OK. I'm at wit's end attempting to convince Google's LLM to pronounce an English name correctly.

PonyOfWar@pawb.social · 2 months ago

Did you try spelling it with phonetics?

Powderhorn@beehaw.org · 2 months ago

I know IPA (the linguistic term, not the beer … OK, I also know the beer, but that’s not important right now) … and, yeah, I tried that, but on a laptop without a numpad, it’s a bit of a slog.

What was maddening was the LLM got it right somewhere around 10% of the time after I corrected it. This was a voice conversation, so every time I corrected it, that should have been clear data. Aren’t these systems simply supposed to be pattern recognition? How is it outputting wildly different pronunciations (N>5) with constant inputs?
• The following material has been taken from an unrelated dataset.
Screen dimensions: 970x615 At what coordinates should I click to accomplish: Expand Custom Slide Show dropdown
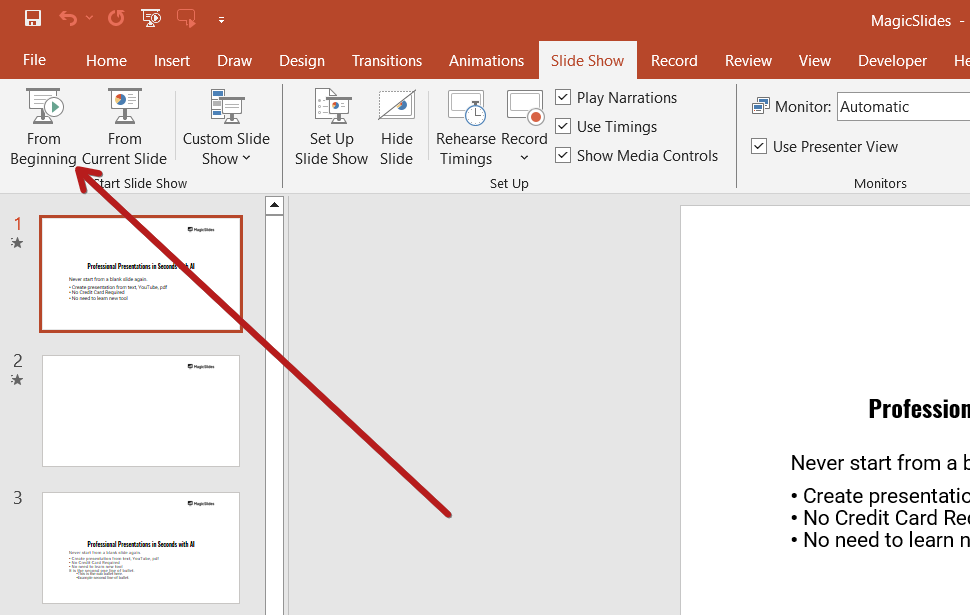click(x=226, y=127)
TehPers@beehaw.org · edit-2 2 months ago

The models themselves are nondeterministic. Also, they tend to include a hidden (or sometimes visible) random seed that gets input into the models as well.

Powderhorn@beehaw.org · 2 months ago

How delightful. I mean, I knew there were reasons you don’t get the same results twice, but I’ve not dived into how all this works, as it seems to be complete bullshit. But it’s nice to hear that’s a feature.
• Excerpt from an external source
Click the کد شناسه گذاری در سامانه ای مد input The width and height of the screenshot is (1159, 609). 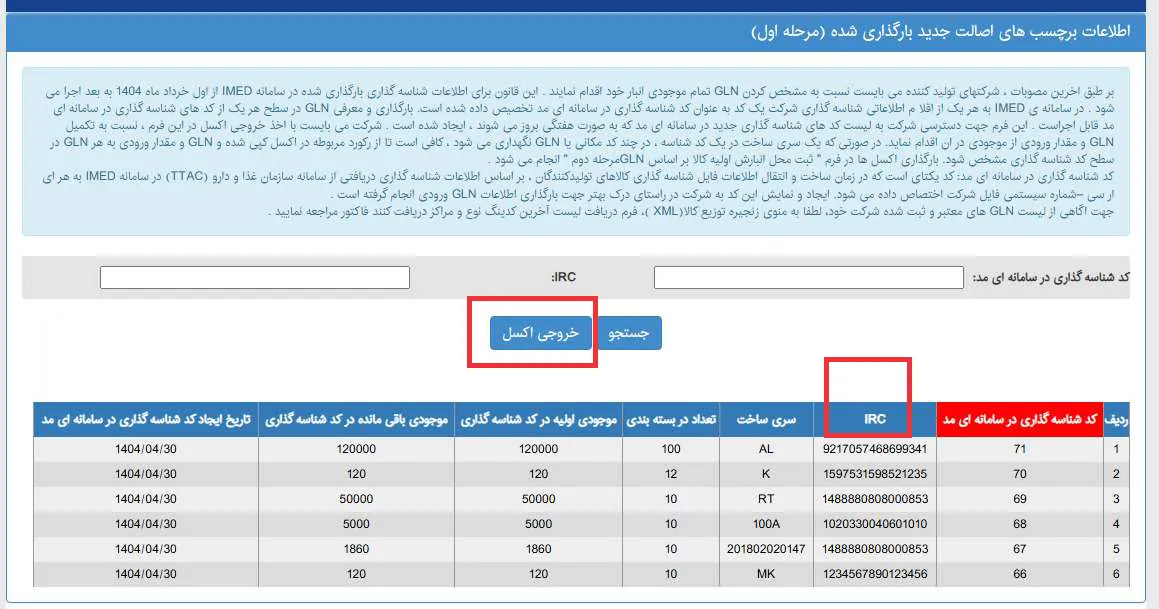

howrar@lemmy.ca · edit-2 2 months ago

I’m pretty sure whatever voice system you’re using is just transcribing things to text and feeding it into an LLM, so it wouldn’t actually have that audio data. I’m not aware of any audio equivalent of LLMs existing.

Powderhorn@beehaw.org · edit-2 2 months ago

The equivalent is NLP (natural language processing), which was already a huge research area in the '90s. In fact, had I not been a fucking idiot and caught the journalism bug, with my studies in CS and linguistics, I’d likely be doing quite well.

This said, that was about voice input being converted to text – e.g., Dragon Naturally Speaking – but apparently little progress has been made going in the other direction. NotebookLM had other weird glitches where standard English words get weird vowels some 5% of the time.